┌─ TEXT EXTRACT
Kurt Dove has been in that situation before, when fishing tournaments and when guiding clients on Lake Amistad, and when things seem a bit off kilter, the wheels in his mind start spinning.
“Sometimes it’s the area and sometimes it’s the lure that you’re throwing,” he said. “You’ve got to keep adjusting until you start catching more fish.”
Normally, on the gin-clear Amistad, a Tennessee Shad IMA Flit or Chartreuse Shad IMA Skimmer get the place of honor on Dove’s boat, but when the fish start turning their noses on the lures at the last second, that’s when he goes clear. In the Flit, that might mean Ghost Minnow, Ghost Tennessee Shad or Pro Blue, all of which have see-through bodies. Likewise for the Lime Ghost, Ghost Minnow, Smoking Ghost Shad and Ghost Blue Back patterns of the Skimmer. Even then, there are times when something is just a little off.
“When they’re really fickle, sometimes it means that they’re getting too good of a look at it,” he said. “They’re realizing the paint job doesn’t totally match the hatch.” That’s when he goes to a totally clear bait.
“It still provides the same profile, but they never see it really great,” he concluded. “They can’t pull off at the last second.”
If you fish clear water and the fish get fickle, it can pay to go clear and fill the livewell.
└─
┌─ DATA LINES
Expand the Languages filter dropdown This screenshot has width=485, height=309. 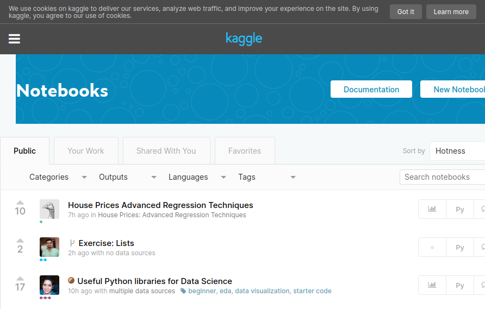(x=197, y=177)

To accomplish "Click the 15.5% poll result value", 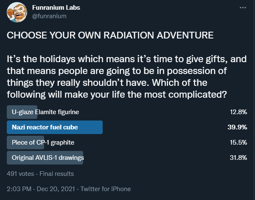I will click(238, 142).
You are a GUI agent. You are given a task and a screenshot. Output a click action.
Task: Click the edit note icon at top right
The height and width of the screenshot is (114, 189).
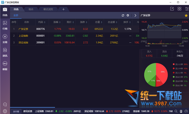click(x=172, y=9)
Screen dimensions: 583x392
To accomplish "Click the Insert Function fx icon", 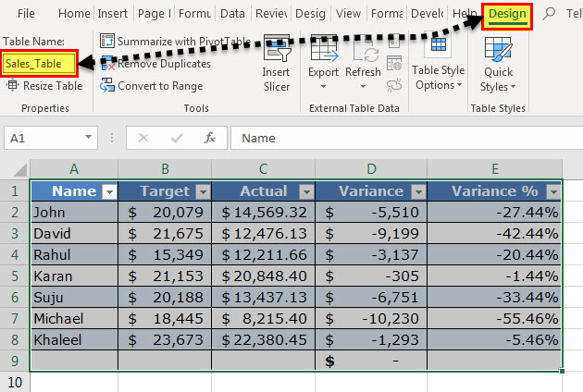I will tap(210, 138).
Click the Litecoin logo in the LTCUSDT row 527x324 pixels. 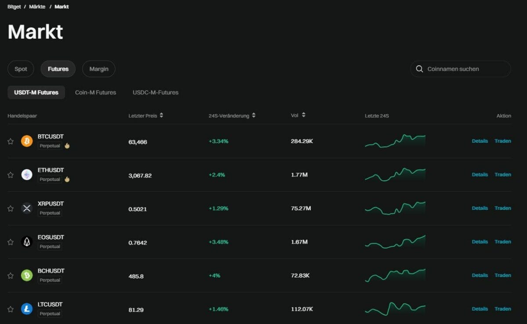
└─
#### [TASK DIRECTIONS]
Reproduce the passage on fishing clear lures on Lake Amistad, everything from "Normally, on the" down to "a little off.".

#### [TASK OUTPUT]
Normally, on the gin-clear Amistad, a Tennessee Shad IMA Flit or Chartreuse Shad IMA Skimmer get the place of honor on Dove’s boat, but when the fish start turning their noses on the lures at the last second, that’s when he goes clear. In the Flit, that might mean Ghost Minnow, Ghost Tennessee Shad or Pro Blue, all of which have see-through bodies. Likewise for the Lime Ghost, Ghost Minnow, Smoking Ghost Shad and Ghost Blue Back patterns of the Skimmer. Even then, there are times when something is just a little off.